‘Fear’ sex scene with Mark Wahlberg ‘wasn’t great’
Reese Witherspoon revealed she does not have fond memories of filming her sex scene with Mark Wahlberg for the 1996 psycho-thriller “Fear.”
The now 47-year-old reflected on the roller coaster scene she shot for the film at age 19 that involved her having an orgasm.
“I didn’t have control over it,” Witherspoon claimed in an interview published Wednesday by Harper’s Bazaar, adding that she had requested a stunt double.
“It wasn’t explicit in the script that that’s what was going to happen, so that was something that I think the director thought of on his own and then asked me on set if I would do it, and I said no,” she said about the James Foley-directed film. “It wasn’t a particularly great experience.”
The Post has contacted representatives for Witherspoon, Wahlberg, 52, and “Fear” director James Foley, 69, for comment.
Oscar-winning Witherspoon, who at the time was still years away from career-defining roles including “Legally Blonde,” “Sweet Home Alabama” and “Walk the Line,” said her experience on “Fear” was an early lesson on how she would be treated in the entertainment industry,
“I’m certainly not traumatized or anything by it, but it was formative,” she confessed. “It made me understand where my place was in the pecking order of filmmaking.”
She continued: “I think it’s another one of those stories that made me want to be an agent for change and someone who maybe can be in a better leadership position to tell stories from a female perspective instead of from the male gaze.”

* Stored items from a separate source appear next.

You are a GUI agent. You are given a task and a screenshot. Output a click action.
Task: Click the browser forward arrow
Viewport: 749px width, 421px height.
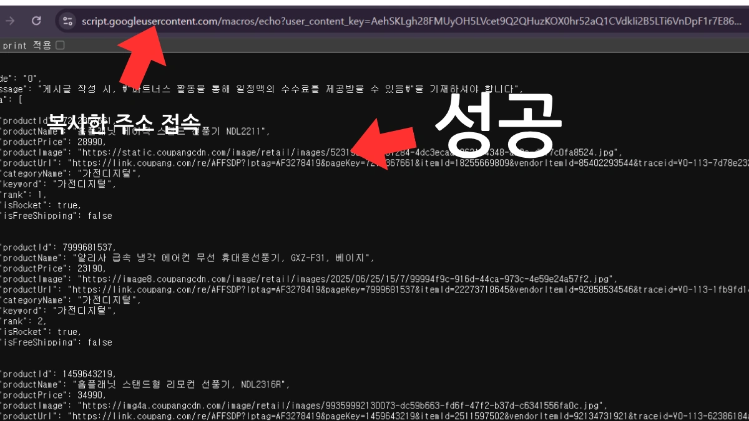point(10,21)
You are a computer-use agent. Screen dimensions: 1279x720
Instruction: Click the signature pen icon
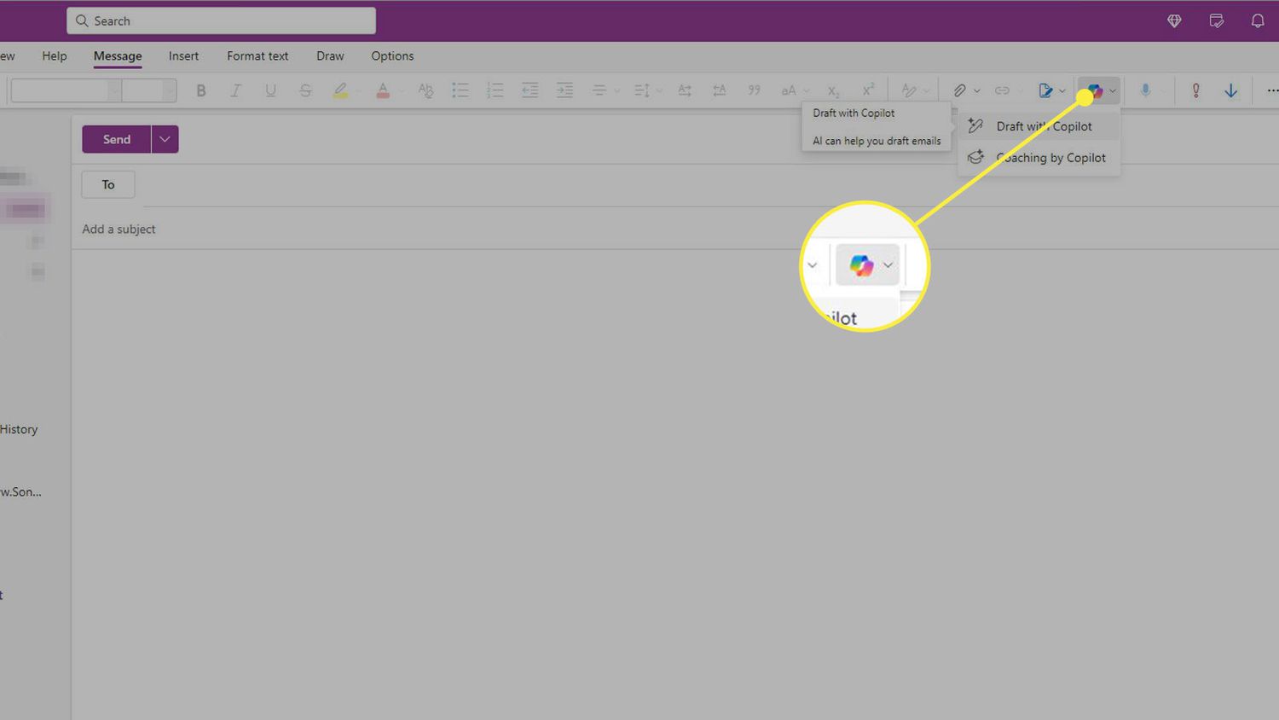point(1045,90)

Years later, in 2016, Witherspoon formed Hello Sunshine, a production company that set out to tell female-led stories including “Big Little Lies,” “The Morning Show” and “Daisy Jones & the Six.”
Elsewhere in Harper’s Bazaar, Witherspoon discussed how her recent divorce from Jim Toth differs from her first separation from her ex Ryan Phillippe, with the latter feeling “very out of control.”
With Toth, she said, there has been gossip and “speculation” but she “can’t control that.
“All I can do is be my most honest, forthright self and be vulnerable,” she said. “It’s a vulnerable time for me.”